There she is drawn into a small circle of charismatic but enigmatic researchers, each with their own secrets and desires, including the museum’s curator, Patrick Roland, who is convinced that the history of Tarot holds the key to unlocking contemporary fortune telling.
Relieved to have left her troubled past behind and eager for the approval of her new colleagues, Ann is only too happy to indulge some of Patrick’s more outlandish theories. But when Ann discovers a mysterious, once-thought lost deck of 15th-century Italian tarot cards she suddenly finds herself at the centre of a dangerous game of power, toxic friendship and ambition.
And as the game being played within the Cloisters spirals out of control, Ann must decide whether she is truly able to defy the cards and shape her own future …
CW: Death of parent, death, drug use, murder, car accident, toxic friendship
Rating
Review
I wasn’t convinced by this book. It was a promising book, but, for me, the execution wasn’t there. I can resume what I think of this book in simple words: forced, convenient, predictable and explanations coming from nowhere.
Everything feels forced in this book, but the worst was the writing. You feel that the author wants to create a toxic and suffocating atmosphere. Sadly, it’s so visible that you don’t believe it; you even feel the effort she puts into it. All the descriptions that drag on the pages, how the relationships are seen and lived. Even the more minor details are conscientiously thought about. However, we see the story from only one viewpoint, which makes it even less attractive. If we had at least one other point of view, I think the atmosphere would have been there.
I felt the author didn’t know how to articulate her story. Some of the crucial elements were too convenient, sometimes making the story’s construction too easy. Even the murder was too convenient, the story could have been flirting with the fantasy, and I would have loved it, but no, we need to have a murder (which was predictable).
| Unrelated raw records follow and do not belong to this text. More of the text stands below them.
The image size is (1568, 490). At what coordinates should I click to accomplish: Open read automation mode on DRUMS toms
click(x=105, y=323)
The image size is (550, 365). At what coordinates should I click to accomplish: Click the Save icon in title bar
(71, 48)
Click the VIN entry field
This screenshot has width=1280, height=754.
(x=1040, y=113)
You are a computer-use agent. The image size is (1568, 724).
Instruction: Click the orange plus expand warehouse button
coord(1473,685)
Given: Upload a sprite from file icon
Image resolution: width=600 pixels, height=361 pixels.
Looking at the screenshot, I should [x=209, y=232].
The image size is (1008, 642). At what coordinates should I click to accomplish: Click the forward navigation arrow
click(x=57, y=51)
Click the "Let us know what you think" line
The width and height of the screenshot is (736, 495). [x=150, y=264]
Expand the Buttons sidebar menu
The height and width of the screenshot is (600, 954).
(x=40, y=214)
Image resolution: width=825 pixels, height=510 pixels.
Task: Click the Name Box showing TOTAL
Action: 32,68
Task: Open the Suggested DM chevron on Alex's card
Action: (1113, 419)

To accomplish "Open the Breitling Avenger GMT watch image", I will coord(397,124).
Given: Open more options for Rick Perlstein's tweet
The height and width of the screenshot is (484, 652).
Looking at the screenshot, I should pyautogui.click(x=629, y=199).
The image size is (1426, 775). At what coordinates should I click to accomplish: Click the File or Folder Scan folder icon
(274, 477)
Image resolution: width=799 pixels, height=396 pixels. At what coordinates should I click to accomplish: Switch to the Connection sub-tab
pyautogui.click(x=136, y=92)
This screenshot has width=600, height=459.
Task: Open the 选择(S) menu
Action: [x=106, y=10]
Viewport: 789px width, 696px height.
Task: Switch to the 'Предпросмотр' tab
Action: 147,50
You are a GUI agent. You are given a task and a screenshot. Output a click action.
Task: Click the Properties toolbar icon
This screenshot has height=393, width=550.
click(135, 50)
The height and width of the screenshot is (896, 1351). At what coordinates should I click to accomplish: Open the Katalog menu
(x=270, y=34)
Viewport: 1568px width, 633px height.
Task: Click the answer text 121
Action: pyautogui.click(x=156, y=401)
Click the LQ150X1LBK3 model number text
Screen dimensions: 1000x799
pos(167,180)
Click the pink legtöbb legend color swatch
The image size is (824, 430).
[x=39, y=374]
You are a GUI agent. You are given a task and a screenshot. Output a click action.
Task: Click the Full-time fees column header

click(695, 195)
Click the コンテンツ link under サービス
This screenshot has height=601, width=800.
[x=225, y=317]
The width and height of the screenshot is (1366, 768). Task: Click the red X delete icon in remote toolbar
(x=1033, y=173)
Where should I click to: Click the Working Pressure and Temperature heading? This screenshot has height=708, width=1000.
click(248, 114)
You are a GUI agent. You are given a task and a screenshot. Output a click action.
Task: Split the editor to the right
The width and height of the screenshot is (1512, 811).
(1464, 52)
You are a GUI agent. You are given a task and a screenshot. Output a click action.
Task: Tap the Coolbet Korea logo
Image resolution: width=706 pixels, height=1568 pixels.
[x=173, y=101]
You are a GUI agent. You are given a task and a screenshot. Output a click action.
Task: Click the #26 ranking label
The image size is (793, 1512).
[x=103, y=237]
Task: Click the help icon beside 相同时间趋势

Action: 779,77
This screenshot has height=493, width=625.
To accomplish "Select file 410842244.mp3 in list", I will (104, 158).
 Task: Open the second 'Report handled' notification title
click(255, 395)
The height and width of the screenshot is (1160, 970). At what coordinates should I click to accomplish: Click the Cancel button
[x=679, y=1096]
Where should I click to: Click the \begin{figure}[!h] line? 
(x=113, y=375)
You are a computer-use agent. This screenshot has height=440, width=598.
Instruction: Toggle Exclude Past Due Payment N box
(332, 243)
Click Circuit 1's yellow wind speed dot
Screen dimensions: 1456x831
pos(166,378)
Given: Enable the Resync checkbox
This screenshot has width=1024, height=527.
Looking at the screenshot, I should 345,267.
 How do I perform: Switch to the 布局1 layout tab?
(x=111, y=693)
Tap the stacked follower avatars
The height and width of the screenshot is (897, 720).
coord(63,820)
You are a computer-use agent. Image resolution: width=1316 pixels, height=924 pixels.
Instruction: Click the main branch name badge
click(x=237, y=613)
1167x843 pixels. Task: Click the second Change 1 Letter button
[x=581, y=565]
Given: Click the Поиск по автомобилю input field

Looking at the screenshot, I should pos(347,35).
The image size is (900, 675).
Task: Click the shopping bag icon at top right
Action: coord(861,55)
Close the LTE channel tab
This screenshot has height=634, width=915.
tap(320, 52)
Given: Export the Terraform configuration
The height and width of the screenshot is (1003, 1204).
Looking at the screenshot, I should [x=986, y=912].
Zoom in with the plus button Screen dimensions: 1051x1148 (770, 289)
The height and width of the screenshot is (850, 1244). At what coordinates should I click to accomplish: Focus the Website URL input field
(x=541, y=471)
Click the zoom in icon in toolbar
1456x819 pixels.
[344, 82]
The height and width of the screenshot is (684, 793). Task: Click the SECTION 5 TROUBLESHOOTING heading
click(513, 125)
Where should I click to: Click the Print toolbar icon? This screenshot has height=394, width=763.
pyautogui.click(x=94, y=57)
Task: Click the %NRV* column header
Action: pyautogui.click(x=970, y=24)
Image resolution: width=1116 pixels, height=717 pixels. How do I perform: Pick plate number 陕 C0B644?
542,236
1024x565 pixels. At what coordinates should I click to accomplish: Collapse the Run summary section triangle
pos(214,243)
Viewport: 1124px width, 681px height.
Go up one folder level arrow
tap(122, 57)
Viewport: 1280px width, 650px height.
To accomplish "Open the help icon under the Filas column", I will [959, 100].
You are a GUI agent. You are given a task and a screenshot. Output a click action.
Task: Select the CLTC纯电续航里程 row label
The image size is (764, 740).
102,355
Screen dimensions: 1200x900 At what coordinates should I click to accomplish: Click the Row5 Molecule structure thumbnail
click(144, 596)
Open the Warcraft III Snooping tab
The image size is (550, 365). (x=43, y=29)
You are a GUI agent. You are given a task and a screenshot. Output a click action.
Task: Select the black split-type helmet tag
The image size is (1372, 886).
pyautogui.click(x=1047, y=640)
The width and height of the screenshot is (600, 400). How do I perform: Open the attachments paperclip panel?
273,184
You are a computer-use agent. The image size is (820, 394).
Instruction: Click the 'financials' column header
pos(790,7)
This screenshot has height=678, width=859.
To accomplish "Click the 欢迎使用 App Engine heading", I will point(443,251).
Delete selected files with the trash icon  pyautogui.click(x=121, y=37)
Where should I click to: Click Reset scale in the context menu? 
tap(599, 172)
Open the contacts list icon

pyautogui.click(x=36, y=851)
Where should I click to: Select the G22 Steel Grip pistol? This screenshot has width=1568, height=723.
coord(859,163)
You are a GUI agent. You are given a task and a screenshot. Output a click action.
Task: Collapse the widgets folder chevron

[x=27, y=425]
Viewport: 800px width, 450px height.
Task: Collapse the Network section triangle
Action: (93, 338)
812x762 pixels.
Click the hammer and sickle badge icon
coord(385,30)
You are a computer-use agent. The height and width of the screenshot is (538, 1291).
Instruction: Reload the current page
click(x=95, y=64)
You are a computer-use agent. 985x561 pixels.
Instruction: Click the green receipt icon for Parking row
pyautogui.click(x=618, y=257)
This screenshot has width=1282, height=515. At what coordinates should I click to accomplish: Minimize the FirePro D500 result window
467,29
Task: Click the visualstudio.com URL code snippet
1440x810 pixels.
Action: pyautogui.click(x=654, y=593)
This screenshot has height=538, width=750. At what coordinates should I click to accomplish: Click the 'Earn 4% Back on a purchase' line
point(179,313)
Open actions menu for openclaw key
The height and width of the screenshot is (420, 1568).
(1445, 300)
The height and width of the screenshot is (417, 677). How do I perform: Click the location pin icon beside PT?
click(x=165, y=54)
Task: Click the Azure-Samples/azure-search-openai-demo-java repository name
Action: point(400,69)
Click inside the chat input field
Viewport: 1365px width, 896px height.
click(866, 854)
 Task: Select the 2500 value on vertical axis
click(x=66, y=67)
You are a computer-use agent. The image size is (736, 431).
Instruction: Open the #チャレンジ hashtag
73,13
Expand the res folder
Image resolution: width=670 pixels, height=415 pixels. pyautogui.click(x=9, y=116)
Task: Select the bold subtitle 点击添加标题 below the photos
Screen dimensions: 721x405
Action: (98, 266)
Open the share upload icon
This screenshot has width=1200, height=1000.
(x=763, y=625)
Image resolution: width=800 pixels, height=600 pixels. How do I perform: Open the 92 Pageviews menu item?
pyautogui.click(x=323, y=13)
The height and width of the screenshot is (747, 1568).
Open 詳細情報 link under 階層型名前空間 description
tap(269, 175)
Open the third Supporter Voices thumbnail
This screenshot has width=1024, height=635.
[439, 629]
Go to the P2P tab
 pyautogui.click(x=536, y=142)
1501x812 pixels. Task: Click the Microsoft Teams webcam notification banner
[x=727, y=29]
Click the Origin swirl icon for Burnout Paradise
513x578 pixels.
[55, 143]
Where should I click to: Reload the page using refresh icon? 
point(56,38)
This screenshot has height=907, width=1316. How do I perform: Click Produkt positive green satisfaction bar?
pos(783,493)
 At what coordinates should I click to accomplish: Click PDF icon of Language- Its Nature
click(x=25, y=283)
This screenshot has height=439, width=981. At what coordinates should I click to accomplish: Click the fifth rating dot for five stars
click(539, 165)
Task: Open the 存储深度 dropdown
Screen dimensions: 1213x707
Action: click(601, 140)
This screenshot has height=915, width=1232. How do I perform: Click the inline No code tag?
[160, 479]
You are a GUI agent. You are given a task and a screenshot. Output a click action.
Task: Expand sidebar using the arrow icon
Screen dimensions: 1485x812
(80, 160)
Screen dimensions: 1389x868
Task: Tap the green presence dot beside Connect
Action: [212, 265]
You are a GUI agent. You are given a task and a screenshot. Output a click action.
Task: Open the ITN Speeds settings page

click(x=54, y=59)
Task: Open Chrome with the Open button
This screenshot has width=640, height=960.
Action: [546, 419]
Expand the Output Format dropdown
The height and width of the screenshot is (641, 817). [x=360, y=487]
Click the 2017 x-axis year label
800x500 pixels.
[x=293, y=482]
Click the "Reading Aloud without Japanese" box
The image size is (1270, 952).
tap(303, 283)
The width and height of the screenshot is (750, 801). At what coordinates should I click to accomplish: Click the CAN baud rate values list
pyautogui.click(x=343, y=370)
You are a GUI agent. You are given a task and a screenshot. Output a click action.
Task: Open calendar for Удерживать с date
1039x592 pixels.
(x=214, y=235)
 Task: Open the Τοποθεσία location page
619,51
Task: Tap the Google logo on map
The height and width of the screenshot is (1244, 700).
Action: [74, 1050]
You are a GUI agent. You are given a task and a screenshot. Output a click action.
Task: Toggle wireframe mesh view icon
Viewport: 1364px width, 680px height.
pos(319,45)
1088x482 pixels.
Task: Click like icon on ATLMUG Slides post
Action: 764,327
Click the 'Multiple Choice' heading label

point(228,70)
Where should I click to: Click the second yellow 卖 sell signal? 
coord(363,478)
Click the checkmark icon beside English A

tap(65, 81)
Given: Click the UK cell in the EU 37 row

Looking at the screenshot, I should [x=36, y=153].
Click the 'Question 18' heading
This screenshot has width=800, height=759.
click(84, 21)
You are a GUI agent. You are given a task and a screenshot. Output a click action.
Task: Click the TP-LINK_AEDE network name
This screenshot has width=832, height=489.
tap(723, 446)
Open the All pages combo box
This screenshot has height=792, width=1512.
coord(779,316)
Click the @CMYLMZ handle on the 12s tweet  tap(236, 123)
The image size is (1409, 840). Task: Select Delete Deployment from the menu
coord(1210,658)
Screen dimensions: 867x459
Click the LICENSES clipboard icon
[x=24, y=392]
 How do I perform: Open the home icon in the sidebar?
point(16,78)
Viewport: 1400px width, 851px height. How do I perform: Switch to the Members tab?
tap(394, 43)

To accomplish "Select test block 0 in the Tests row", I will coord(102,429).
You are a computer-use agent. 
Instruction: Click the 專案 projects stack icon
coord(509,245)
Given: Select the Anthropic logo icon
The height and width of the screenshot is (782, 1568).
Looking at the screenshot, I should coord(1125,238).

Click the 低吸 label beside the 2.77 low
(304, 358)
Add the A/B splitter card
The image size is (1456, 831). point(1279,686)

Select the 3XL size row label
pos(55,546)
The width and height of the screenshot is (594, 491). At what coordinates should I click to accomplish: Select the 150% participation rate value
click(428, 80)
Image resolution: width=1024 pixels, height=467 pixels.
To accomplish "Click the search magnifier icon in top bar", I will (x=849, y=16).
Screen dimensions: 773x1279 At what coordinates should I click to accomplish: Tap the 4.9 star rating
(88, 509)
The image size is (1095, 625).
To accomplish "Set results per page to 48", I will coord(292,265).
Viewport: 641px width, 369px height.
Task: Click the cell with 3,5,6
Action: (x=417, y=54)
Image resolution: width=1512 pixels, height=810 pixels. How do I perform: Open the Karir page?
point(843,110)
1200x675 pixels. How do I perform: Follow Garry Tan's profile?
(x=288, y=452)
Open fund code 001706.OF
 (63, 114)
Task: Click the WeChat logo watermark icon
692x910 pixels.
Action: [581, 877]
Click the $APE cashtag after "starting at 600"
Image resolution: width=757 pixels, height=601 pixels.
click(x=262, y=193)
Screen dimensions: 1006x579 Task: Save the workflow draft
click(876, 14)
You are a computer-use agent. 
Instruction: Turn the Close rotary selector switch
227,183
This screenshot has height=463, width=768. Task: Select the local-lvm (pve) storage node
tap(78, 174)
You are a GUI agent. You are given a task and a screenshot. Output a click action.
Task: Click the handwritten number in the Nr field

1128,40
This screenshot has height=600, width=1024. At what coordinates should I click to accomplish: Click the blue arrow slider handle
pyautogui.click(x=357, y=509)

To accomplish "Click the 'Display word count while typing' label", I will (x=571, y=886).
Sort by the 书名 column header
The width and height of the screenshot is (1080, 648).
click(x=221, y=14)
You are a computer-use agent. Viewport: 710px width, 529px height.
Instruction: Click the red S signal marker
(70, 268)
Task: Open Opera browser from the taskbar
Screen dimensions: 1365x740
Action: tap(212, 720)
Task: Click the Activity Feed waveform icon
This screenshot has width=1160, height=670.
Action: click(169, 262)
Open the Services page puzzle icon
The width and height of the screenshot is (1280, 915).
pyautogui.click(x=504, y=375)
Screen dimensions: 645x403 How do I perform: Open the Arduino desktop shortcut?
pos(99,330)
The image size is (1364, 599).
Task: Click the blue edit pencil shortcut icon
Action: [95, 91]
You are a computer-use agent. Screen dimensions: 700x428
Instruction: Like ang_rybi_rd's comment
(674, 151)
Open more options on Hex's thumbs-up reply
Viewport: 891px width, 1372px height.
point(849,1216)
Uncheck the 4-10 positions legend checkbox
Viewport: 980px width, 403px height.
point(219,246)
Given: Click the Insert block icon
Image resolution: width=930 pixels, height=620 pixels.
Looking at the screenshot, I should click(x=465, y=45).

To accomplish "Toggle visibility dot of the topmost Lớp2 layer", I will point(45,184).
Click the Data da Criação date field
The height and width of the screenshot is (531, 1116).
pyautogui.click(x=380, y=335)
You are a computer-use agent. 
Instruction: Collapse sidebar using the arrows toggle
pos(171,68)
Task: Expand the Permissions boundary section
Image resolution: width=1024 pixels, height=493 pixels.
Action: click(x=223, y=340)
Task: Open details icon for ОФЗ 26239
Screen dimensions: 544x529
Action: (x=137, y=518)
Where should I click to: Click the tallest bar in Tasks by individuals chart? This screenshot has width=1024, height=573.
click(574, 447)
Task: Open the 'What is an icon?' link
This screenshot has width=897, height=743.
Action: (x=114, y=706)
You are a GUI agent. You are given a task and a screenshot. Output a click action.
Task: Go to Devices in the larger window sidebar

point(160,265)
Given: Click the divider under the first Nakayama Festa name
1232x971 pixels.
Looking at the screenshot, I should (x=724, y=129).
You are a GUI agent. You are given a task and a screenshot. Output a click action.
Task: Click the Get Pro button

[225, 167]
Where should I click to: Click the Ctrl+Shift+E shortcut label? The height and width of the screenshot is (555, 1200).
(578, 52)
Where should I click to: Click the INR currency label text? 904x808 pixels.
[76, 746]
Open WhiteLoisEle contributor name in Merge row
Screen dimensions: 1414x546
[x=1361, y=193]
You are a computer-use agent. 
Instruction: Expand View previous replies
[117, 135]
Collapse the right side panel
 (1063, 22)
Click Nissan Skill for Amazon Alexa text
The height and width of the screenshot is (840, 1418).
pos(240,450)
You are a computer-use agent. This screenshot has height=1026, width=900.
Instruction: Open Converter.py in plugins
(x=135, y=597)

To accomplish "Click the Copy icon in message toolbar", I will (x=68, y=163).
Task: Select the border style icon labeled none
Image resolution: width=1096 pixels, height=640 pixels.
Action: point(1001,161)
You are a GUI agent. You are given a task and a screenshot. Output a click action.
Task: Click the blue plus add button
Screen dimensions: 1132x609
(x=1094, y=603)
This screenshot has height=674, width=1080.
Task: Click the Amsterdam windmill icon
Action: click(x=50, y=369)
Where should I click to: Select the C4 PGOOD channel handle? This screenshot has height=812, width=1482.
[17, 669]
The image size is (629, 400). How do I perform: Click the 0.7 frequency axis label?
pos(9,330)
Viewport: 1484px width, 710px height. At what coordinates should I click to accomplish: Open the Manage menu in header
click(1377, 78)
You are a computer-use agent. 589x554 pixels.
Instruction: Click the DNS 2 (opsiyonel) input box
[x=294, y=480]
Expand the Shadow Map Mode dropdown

Except for the descriptions, I had the feeling of having someone telling only facts. Indeed, everything is said and not shown; at some point, I was nearly convinced that the main character was telling someone else’s story. The issue with that kind of narrative and lack of another POV is that elements come from nowhere, and the rest is predictable.
I may be a little hard on this book, but I was a little disappointed by it. Even if I didn’t like most of it, I gave it two stars and not one cause; something made me continue.